This is gonna be a long one folks. BIG day! Grab a drink, make it look like you are working, put the kids to bed, tell your spouse you are reading an article on Russian politics. Here it comes.
Waking to see the sun rise, looking out my barely there curtain, I see we are overcast, the sky and me. I get up anyway, get packed for departure, have coffee and breakfast, scrambled eggs on some bread, and I bid adios to my host.
My feet start in the proper direction and I am walking again. I am going to meet my driver of the collectivo to take me to Ollantaytambo. First thing I notice is fewer dogs on the street. Perhaps the death match from last night ended in a lot of fatalities or perhaps all of the popping noises I heard last night was gunfire, mixed with barking of course. Maybe its dog hunting season, maybe its the purge. Anyway, I digress. I find a better collectivo than expected. It’s me in the front seat of a newer sedan and a couple of Peruvians in the back. We had to wait until our driver found one more for the backseat and magically, he did. It’s tight back there but I’m doing just fine, thanks.
Passing through Poroy was nice. Rolling hills and lots of farms. But something caught my attention that got me thinking. It seems like when I see these Peruvian ladies, the ones with the familiar colorful clothing and the sling around their shoulders hunched under the weight of God only knows what, that none are young. Are the youth getting out of this place in a search for a more modern lifestyle? Is this a dying generation? What happens when there is no one coming up to replace this generation? Do they just never die? Access to media and technology has surely rung the death knell for these interesting and historically cultural people. The youth does not want to walk around all day doing who knows what, carrying who knows what. They want to live!

§ **Given request 1**: From the travel account above, output the passage from "This is gonna" to "Here it comes." word for word.
§ **Given request 2**:
Answer these questions from the travel account above:
(a) What did the writer eat for breakfast?
(b) To which town is the collectivo taking the writer?
(c) What does the writer see when passing through Poroy?

§ **Record extracts**:

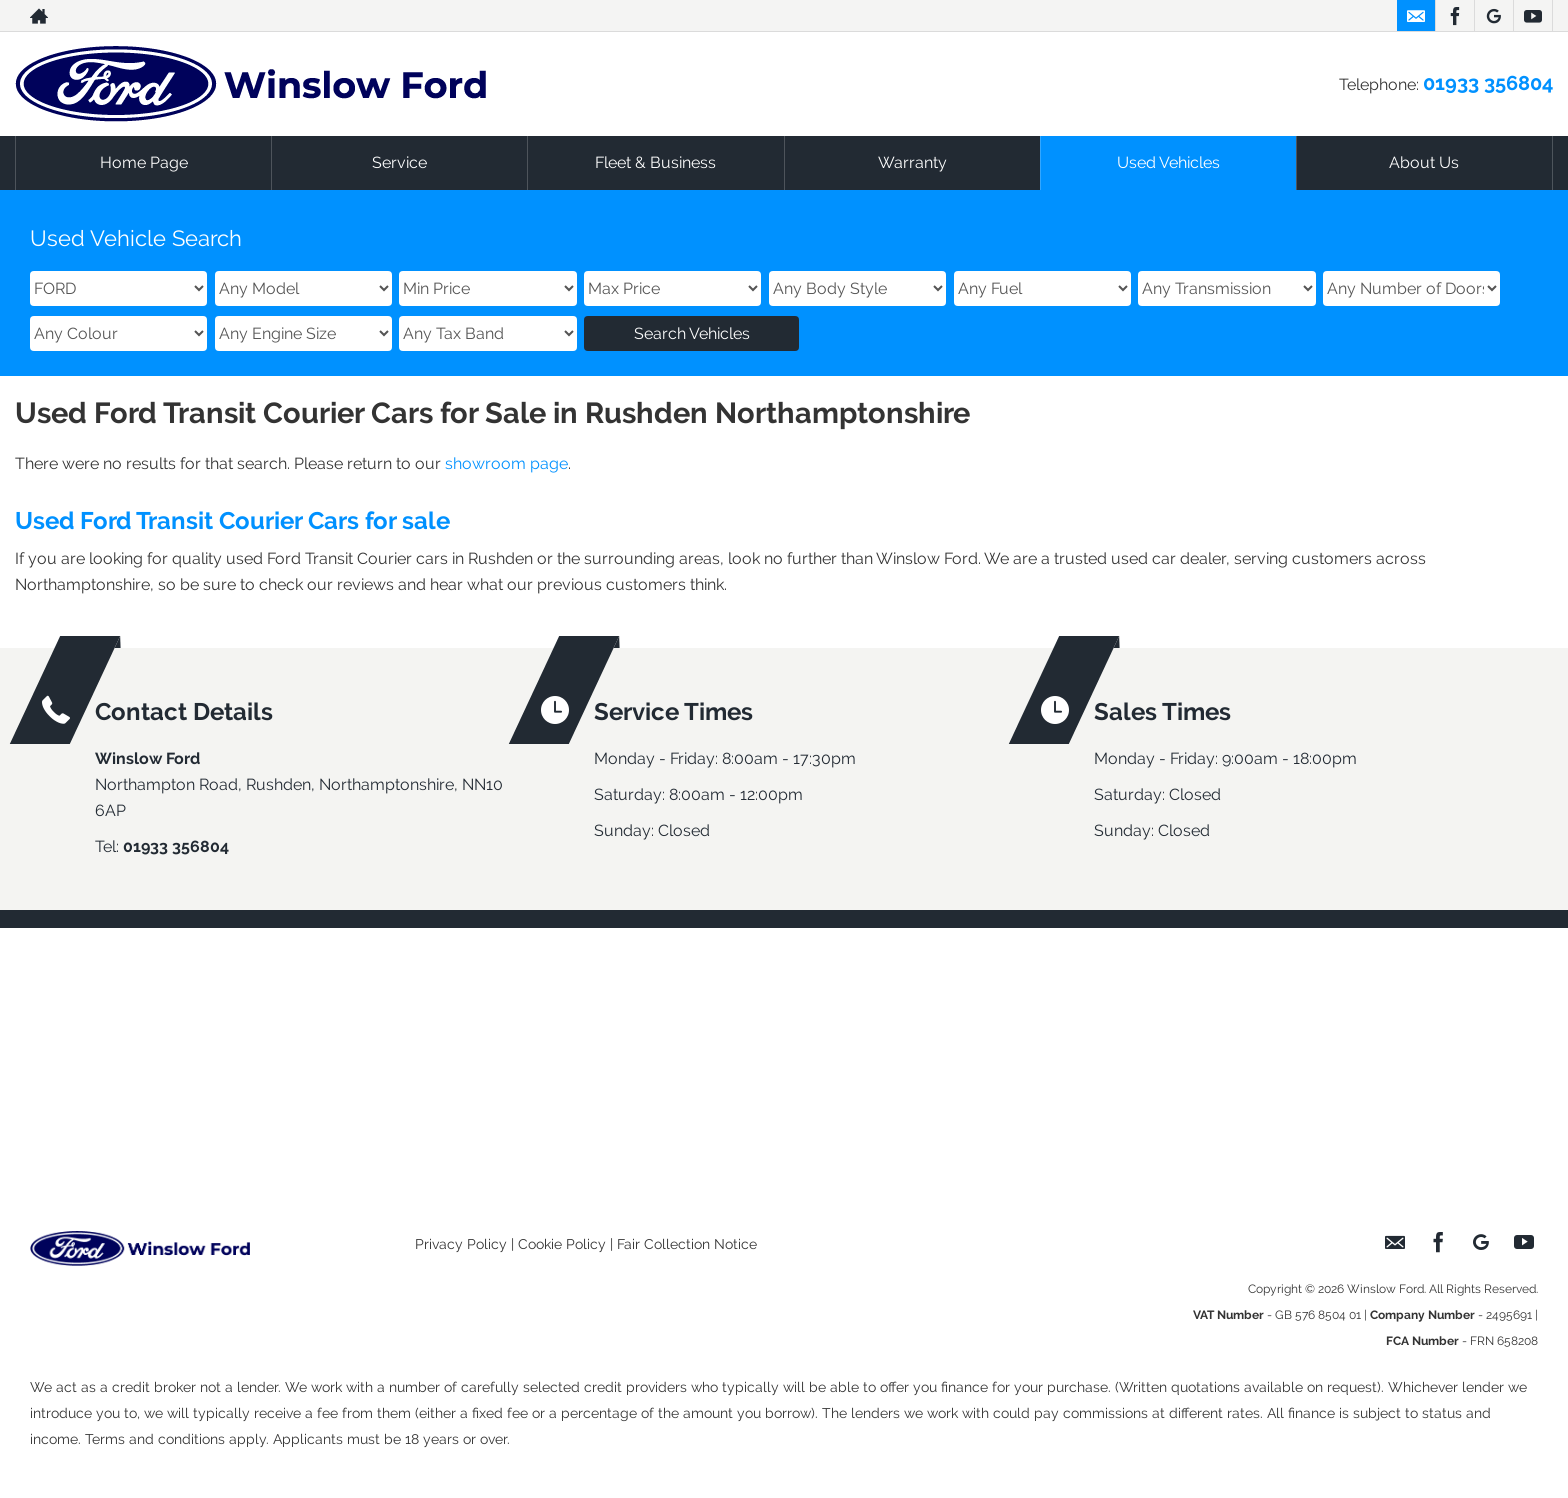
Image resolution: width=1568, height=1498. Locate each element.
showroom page (506, 463)
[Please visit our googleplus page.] (1493, 16)
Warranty (912, 162)
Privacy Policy (461, 1244)
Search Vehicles (692, 333)
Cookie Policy (562, 1244)
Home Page (144, 162)
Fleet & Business (655, 162)
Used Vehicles (1168, 162)
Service (399, 162)
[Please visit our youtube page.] (1532, 16)
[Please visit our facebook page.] (1454, 16)
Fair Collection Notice (687, 1244)
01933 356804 (1488, 83)
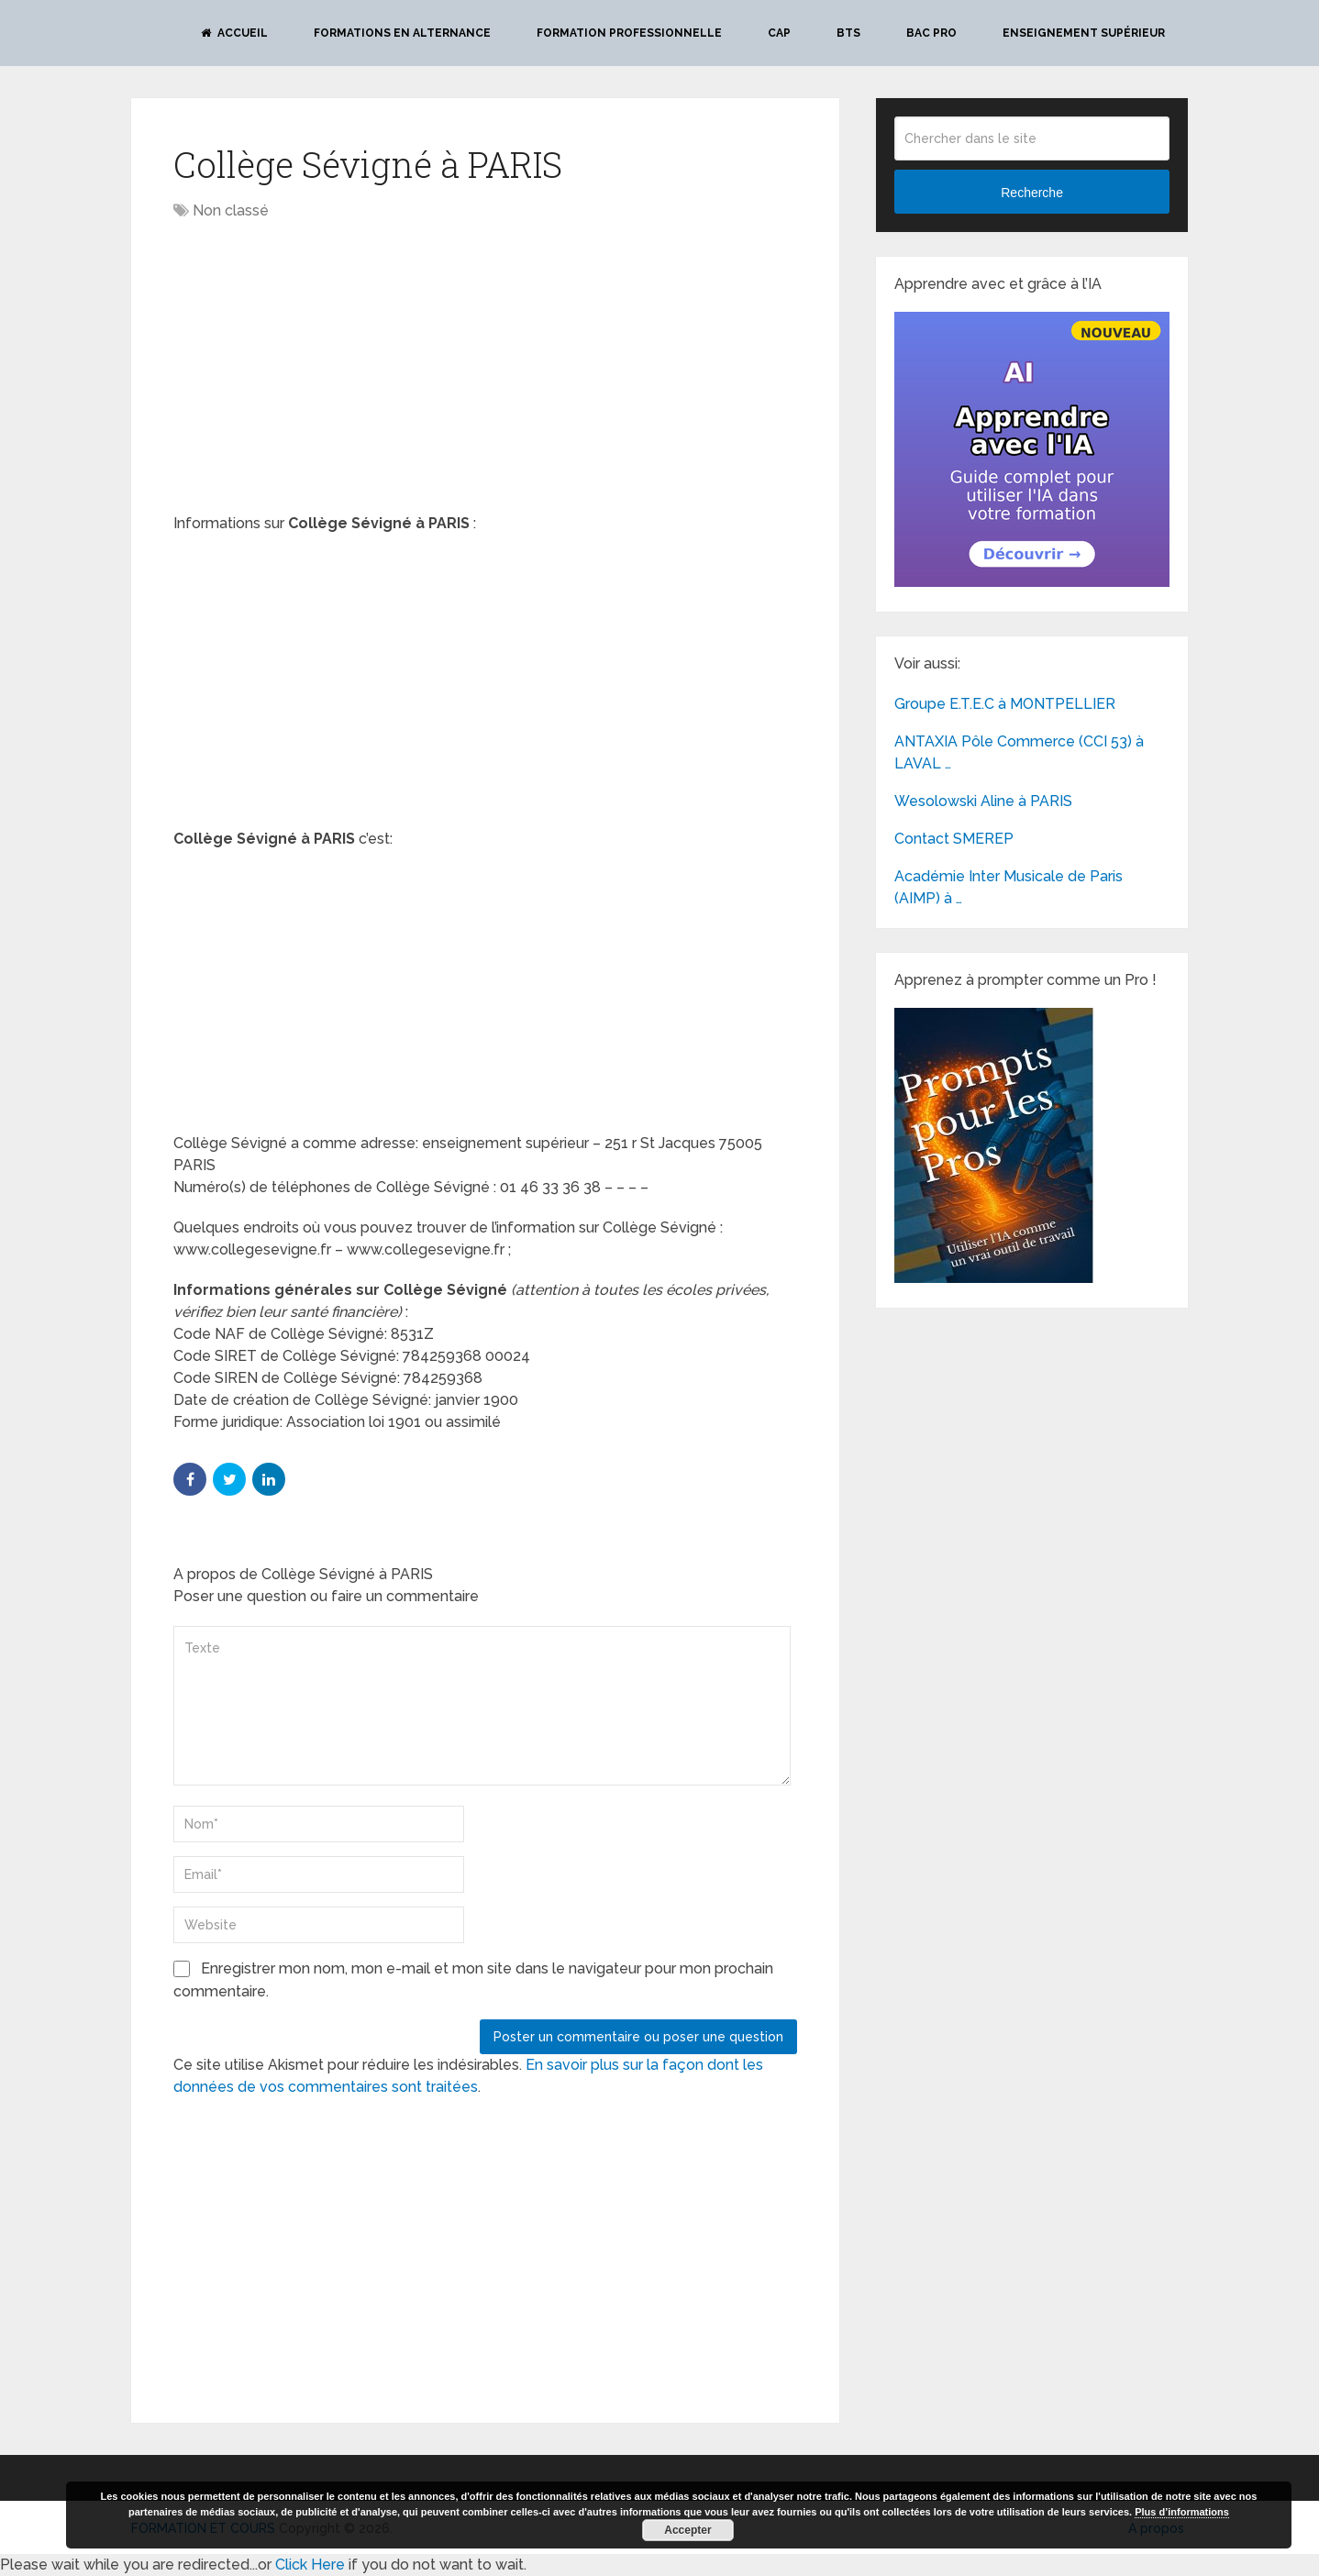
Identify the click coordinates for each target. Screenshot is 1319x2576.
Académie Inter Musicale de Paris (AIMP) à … (1008, 887)
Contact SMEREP (954, 838)
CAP (779, 33)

§ **Task answer 1**:
This is gonna be a long one folks. BIG day! Grab a drink, make it look like you are working, put the kids to bed, tell your spouse you are reading an article on Russian politics. Here it comes.

§ **Task answer 2**:
(a) Scrambled eggs on some bread
(b) Ollantaytambo
(c) Rolling hills and lots of farms